Moments ago, CRFB published a new 6-page paper summarizing CBO’s latest Budget and Economic Outlook. Under its current law baseline, CBO estimates that federal debt held by the public will reach 74 percent of GDP by the end of 2014 – a post-war record and more than twice the level at the end of 2007. Debt will fall slightly to below 73 percent by 2018 but, beyond that, CBO’s forecasts show that debt levels will resume their upward trend, reaching 77.2 percent of GDP in 2024.

This growing debt is largely the result of a projected rise in spending levels not matched by equivalent increases in revenue. While CBO forecasts revenue to remain roughly stable as a share of GDP, at about 18 percent, spending will increase from 20.4 percent of GDP in 2014 to 21.8 percent in 2024. As we explain in our paper:

Much of this increase is due to the growth in the entitlement programs resulting from health care cost growth, population aging, and the coverage expansion under the Affordable Care Act. Social Security will grow from 4.9 percent of GDP in 2014 to 5.6 percent by 2024. Meanwhile, federal health spending will grow from 4.9 percent of GDP to 5.9 percent by 2024. The fastest growing portion of the budget, however, is interest payments; they will rise precipitously as a result of rising interest rates and growing debt levels.
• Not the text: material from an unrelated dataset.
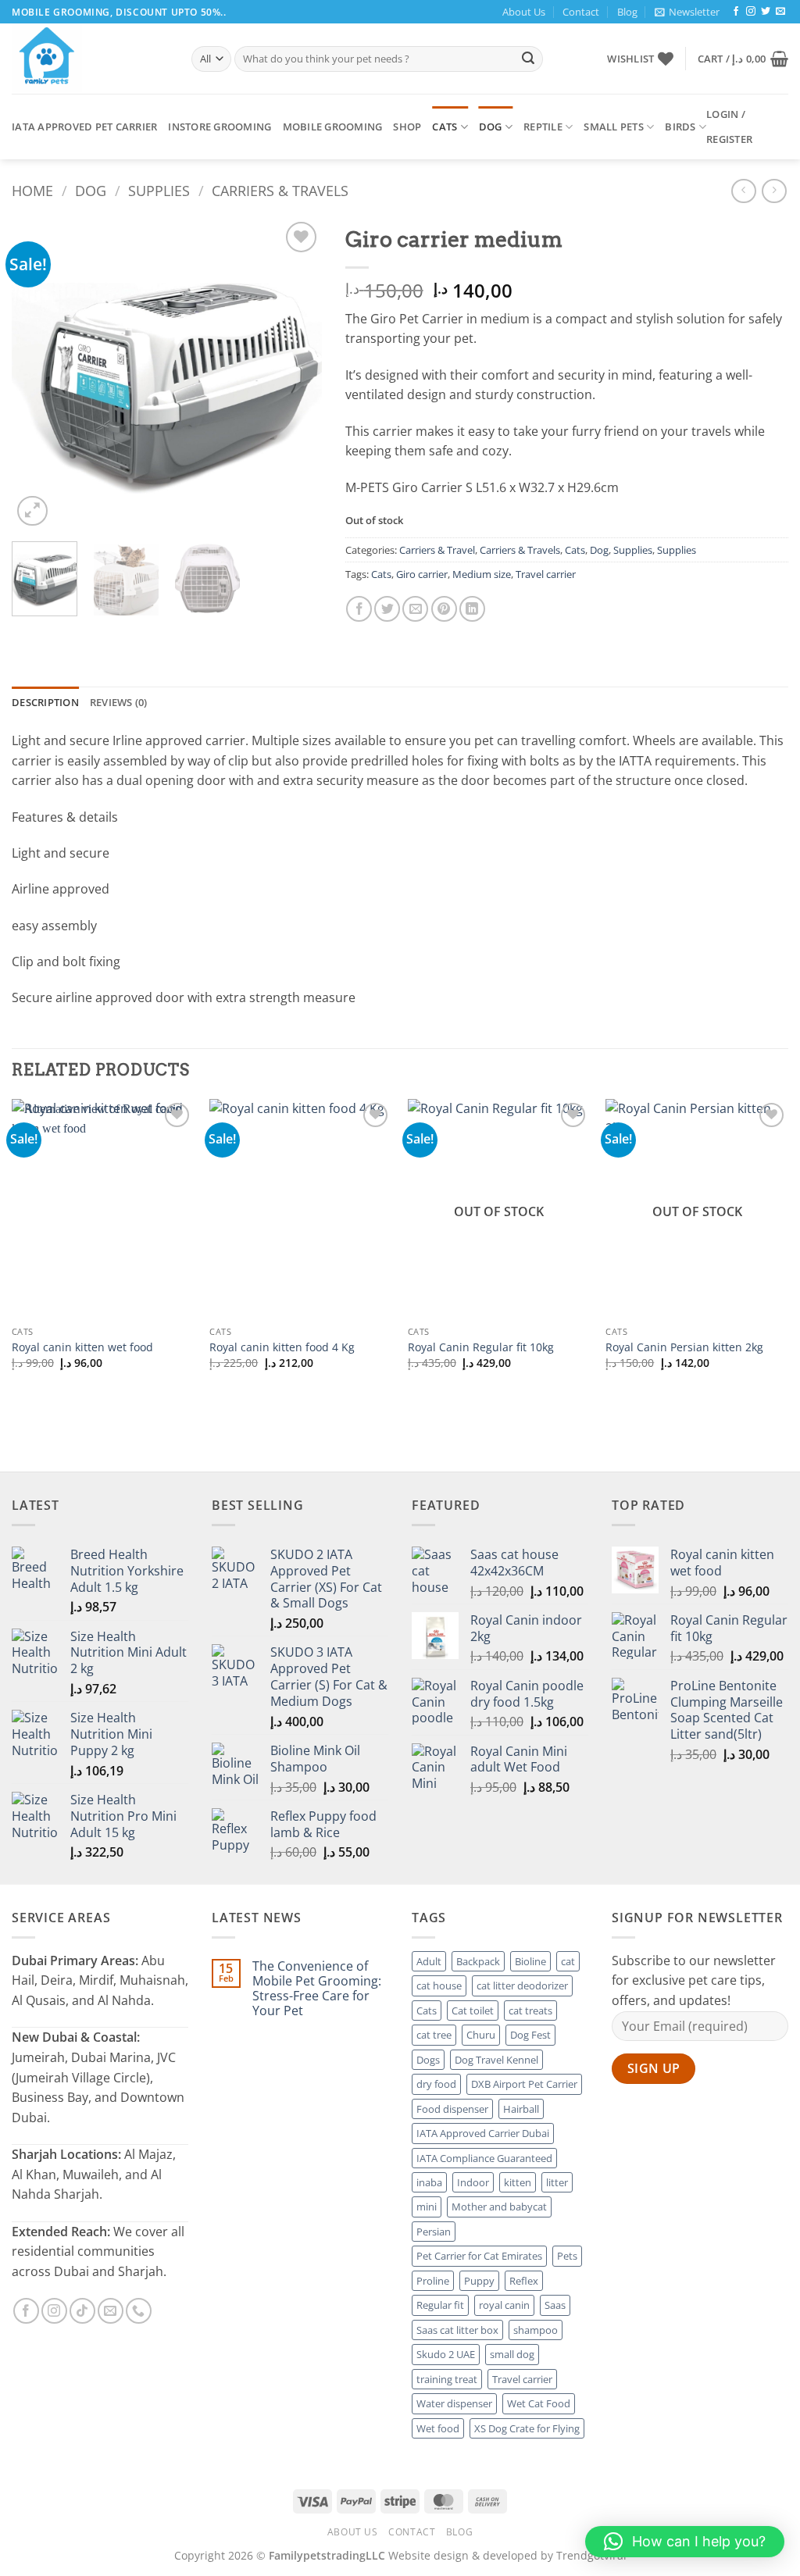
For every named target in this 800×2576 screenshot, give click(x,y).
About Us (523, 12)
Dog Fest (530, 2035)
Net interest costs are projected to double between 2014 and 2021 -- from 1.3 percent of GDP in 2014 to 2.7 – and grow to 3 percent of GDP by 2024.
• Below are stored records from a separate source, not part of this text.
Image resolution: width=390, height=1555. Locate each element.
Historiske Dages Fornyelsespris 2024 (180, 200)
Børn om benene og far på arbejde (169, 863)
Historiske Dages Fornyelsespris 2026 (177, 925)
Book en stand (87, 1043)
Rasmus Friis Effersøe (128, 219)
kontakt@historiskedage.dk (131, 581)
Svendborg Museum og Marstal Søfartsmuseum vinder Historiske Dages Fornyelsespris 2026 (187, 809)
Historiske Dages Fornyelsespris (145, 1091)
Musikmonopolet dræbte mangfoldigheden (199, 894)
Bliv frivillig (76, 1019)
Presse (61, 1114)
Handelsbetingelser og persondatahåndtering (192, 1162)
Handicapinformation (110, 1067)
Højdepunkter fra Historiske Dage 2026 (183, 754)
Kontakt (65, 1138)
Overall, health care programs, Social Security, and interest spending will account for a striking 85 percent of the increase in spending over the next decade.
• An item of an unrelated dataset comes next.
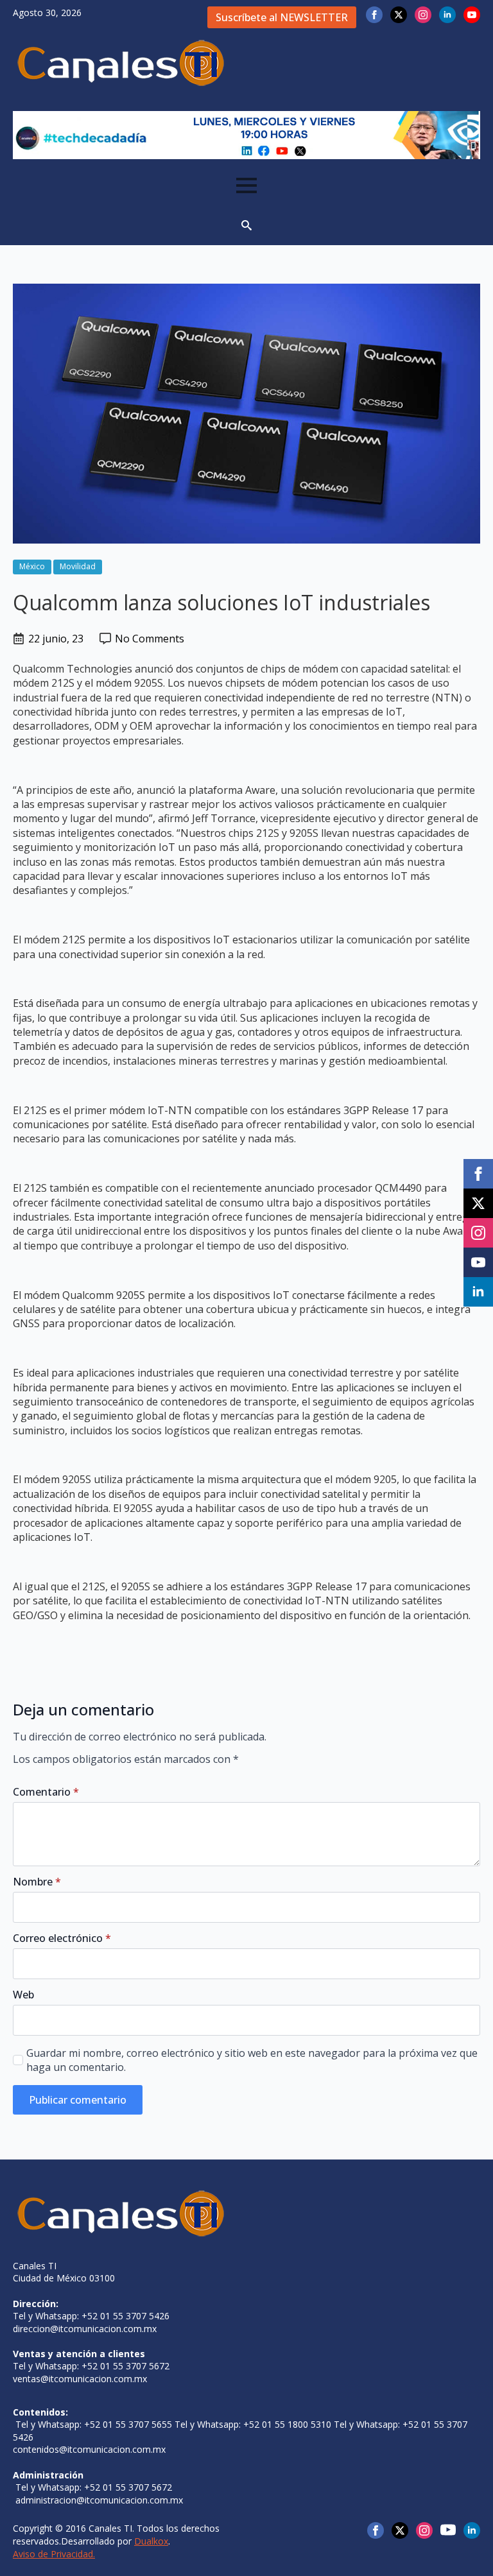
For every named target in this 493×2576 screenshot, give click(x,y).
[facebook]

The paper also shows how the projections have changed since CBO's last update in April. Deficits are about $400 billion lower through 2024, and debt will be about one percentage point of GDP lower in 2024 than previously expected (77.2 percent versus 78 percent). Much of this drop is due to lower interest rates, which reduce the federal government's interest burden by $465 billion.

Despite the slight improvement since April, CBO expects that the increasing debt levels will slow long-term economic growth, constrain policy-makers' ability to respond to unexpected challenges, and increase the risk of a fiscal crisis in the future. Their latest projections underscore the need for quick action to put the debt on a more sustainable path.